2. Description of the Related Art As a positron beam analyzer, a sample is irradiated with a slow positron beam, γ-rays generated by pair annihilation of the irradiated positron and an electron in the sample are detected, and information on lattice defects is obtained from the energy spectrum. An apparatus for performing various positron analyzes (for example, analysis of voids, electron density, work function, elemental composition, crystal structure, etc.) is known, including defect analysis for collecting the.

Further, in this kind of positron analysis, when performing positron defect analysis or the like, two-dimensional information such as, for example, in which part of the semiconductor pattern the defects are concentrated is required. An analysis method has also been proposed that collects information about the surface shape of the sample in addition to the analysis information.

As one of the analysis methods, after collecting information on the shape of the sample surface with an electron microscope or the like, the sample is irradiated with a positron beam to collect positron analysis information such as defects and the like. There is a method of matching the obtained information after measurement.

As another analysis method, a transmission electron microscope or a scanning electron microscope is used, and a positron beam is passed through the same path as the electron beam in these microscopes to irradiate the sample. , There is a method of obtaining an electron microscope image and a positron analysis image corresponding thereto (for example, Japanese Patent Publication No. 616014/1994 and Japanese Patent Publication No. 6-16).
No. 408).

[0006]

By the way, according to the analysis method of the above-mentioned two methods, the electron beam which is a probe of an electron microscope and the positron beam for analysis are applied to the sample by different methods. Therefore, it is difficult to associate the two-dimensional information (electron microscope image) obtained by the electron beam with the positron beam irradiation position, and accurate analysis data cannot be obtained.

On the other hand, according to the analysis method, the two-dimensional information and the irradiation position of the positron beam are good in correspondence, but in the process of the positron beam passing through the optical system of the electron microscope, the lens and the diaphragm of the optical system are used. Since most of the positrons are lost, it is difficult to obtain sufficient signal intensity, and only a positron analysis image with a very poor S / N can be obtained. Also, a huge amount of measurement time is required to obtain sufficient signal strength.

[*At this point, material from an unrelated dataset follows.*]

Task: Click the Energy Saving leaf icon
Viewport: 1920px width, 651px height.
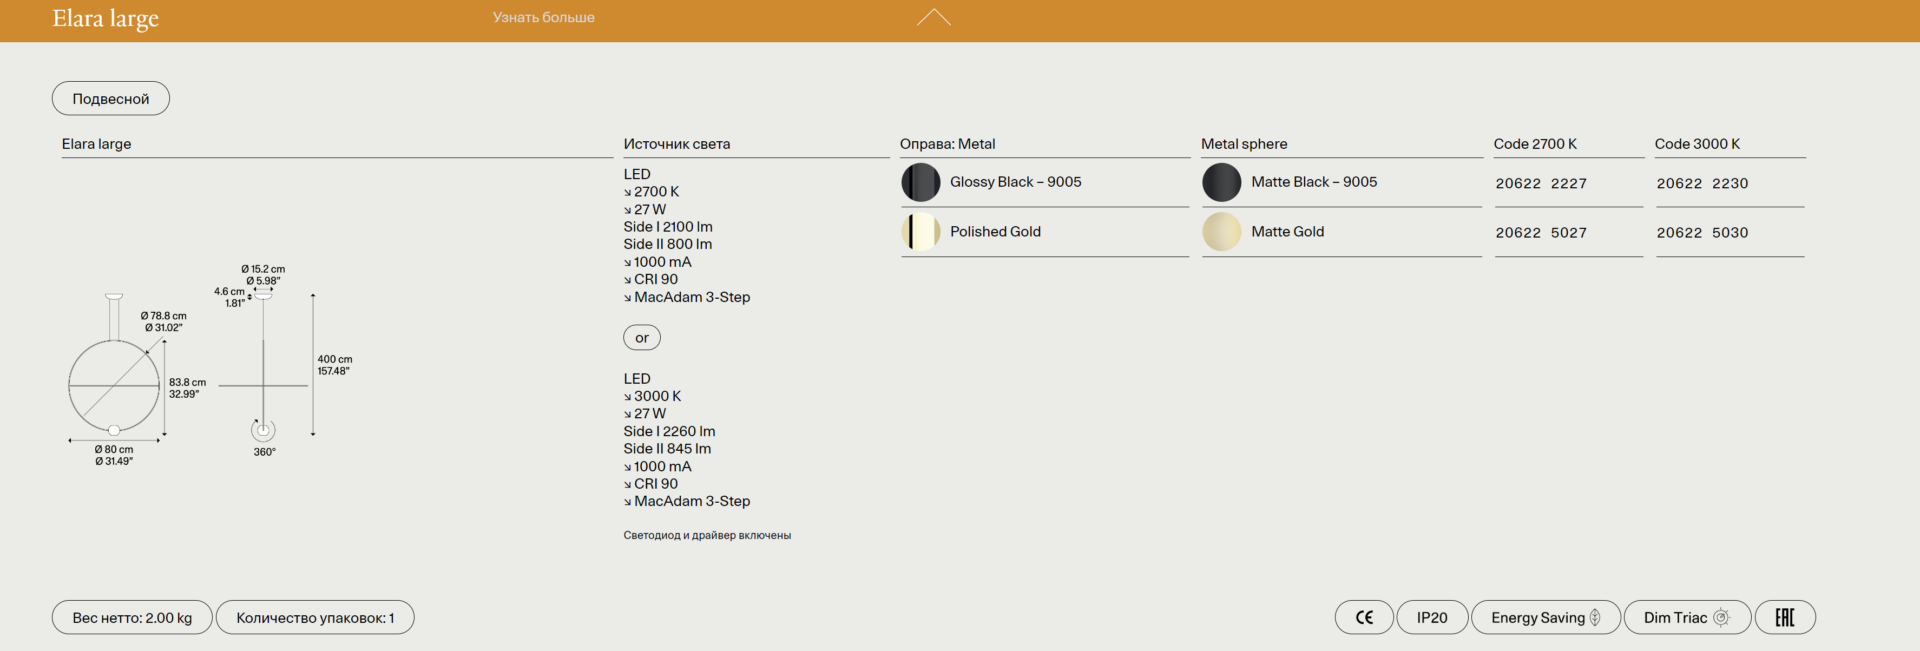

The present invention has been made in view of such circumstances, and it is possible to collect two-dimensional information of a sample surface which completely corresponds to a positron analysis position, and to obtain a positron analysis image with good image quality. It is an object of the present invention to provide a positron beam analyzer capable of performing the above.

[0009]

In order to achieve the above object, a positron beam analyzer of the present invention is a secondary electron generated when a positron beam is applied to a sample surface through a beam focusing / scanning system. It is characterized by including an electron detector for detecting Auger electrons and using the detection output as information on the sample surface.

As described above, by providing the measurement system for obtaining positron analysis information with an electron detector for detecting secondary electrons or Auger electrons generated from a sample, the positron beam itself for obtaining information for positron analysis is provided. At the same time, information on the surface shape or surface composition of the sample can be collected at the same time.

That is, when a sample is irradiated with a positron beam, in addition to the generation of γ-rays due to the annihilation of the positron-electron pair as described above, what includes various information due to the interaction between the positron and the sample surface. It is generally known that the signal intensity of secondary electrons among those emitted from the sample surface changes depending on the surface shape and material, so if this is detected, information on the surface shape of the sample can be obtained. Can be obtained simultaneously with the positron analysis information. Also, since Auger electrons emitted when a positron beam is incident contain information on the composition of the sample surface, by detecting this, two-dimensional information about the sample surface is collected in addition to positron analysis information. be able to.

Here, in the present invention, the electron detector arranged in the measurement system has a ring shape in order to reduce the influence on the low energy positron beam, and is placed coaxially with the beam axis of the positron beam. It is preferable.

The analyzer using the positron beam as a probe according to the present invention is the following analytical method generally known in the field of this kind (Shoichiro Tanigawa: Spectroscopic Research).
It covers all devices based on Volume 41, No. 4 (1992)). (1) Using positron-electron annihilation Two-dimensional angular correlation measurement of positron annihilation (2D-ACAR) Positron lifetime measurement (PLT) Doppler spread measurement of annihilation γ-rays As a function of the depth of the annihilation phenomenon by using a monochromatic beam Measurement of three-dimensional microscopic region of the above annihilation phenomenon by micro beam Positron annihilation induced Auger electron spectroscopy (PAES) Positron annihilation induced ion desorption (2) Utilizing phenomena that occur even in electrons such as diffraction and energy loss Slow Positron Diffraction (LEPD) Reflective High-Speed Positron Diffraction (RHEPD) Low Energy Positronium Diffraction Positron Energy Loss Spectroscopy (PELS) Transmission Positron Microscope (TPM) Positron Channeling Positron Beam Holography (3) Positron Specific to Negative Positron Work Function Re-emission Positron Energy Spectroscopy Tolonium yield measurements of the released energy spectral positron reemitted microscope (PRM) positron tunneling microscopy (PTM) Re-release particles (positrons, Ps)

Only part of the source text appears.